A cobrança por respostas rápidas e soluções definitivas para os problemas estruturais na BR-101 ganhou um novo capítulo. O Ministério Público Federal estipulou o prazo de dez dias úteis para que o Departamento Nacional de Infraestrutura de Transportes apresente cronogramas detalhados referentes às intervenções nas pontes sobre os rios Paraíba e Mamanguape. A medida busca dar transparência aos passos de reconstrução e às obras de reforço que impactam diretamente o tráfego na região.
Além do calendário de execução das obras, o órgão fiscalizador exige documentos que comprovem a continuidade das inspeções subaquáticas e do monitoramento topográfico das estruturas. O pedido também alcança a esfera administrativa: o MPF quer identificar formalmente as empresas contratadas para a conservação do trecho e saber se foram instaurados procedimentos internos para apurar eventuais responsabilidades pela ruína da travessia em Santa Rita.
Para além da papelada técnica, os procuradores decidiram ir a campo. Uma perícia própria de engenharia vai avaliar se o colapso registrado na ponte do Rio Paraíba poderia ter sido evitado ou previsto com uma rotina adequada de manutenções preventivas e corretivas. O trabalho dos peritos incluirá um diagnóstico fotográfico completo sobre as condições atuais do local, checando desde a eficácia dos desvios de trânsito até a sinalização das áreas isoladas.
O histórico recente do trecho justifica o tom de urgência. No início de março de 2026, a estrutura da direita sobre o Rio Paraíba sofreu um colapso parcial depois que a corrosão consumiu mais de 70% da seção de suas estacas metálicas.

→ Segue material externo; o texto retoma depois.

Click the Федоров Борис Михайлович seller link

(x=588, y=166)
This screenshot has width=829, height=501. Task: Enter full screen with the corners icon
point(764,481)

Sem possibilidade de recuperação, o trecho será destruído por implosão controlada, enquanto a ponte paralela absorve o fluxo de veículos sob vigilância constante.
Situação semelhante ocorre mais ao norte da rodovia, no município de Mamanguape. Desde o fim de março de 2026, a pista da direita está interditada preventivamente devido à deterioração do concreto e ao desgaste do encamisamento de aço. Enquanto o Dnit planeja as obras de reforço cobradas pelo MPF, motoristas que trafegam pelo principal corredor logístico do estado continuam dividindo espaço em pista simples no lado esquerdo da via.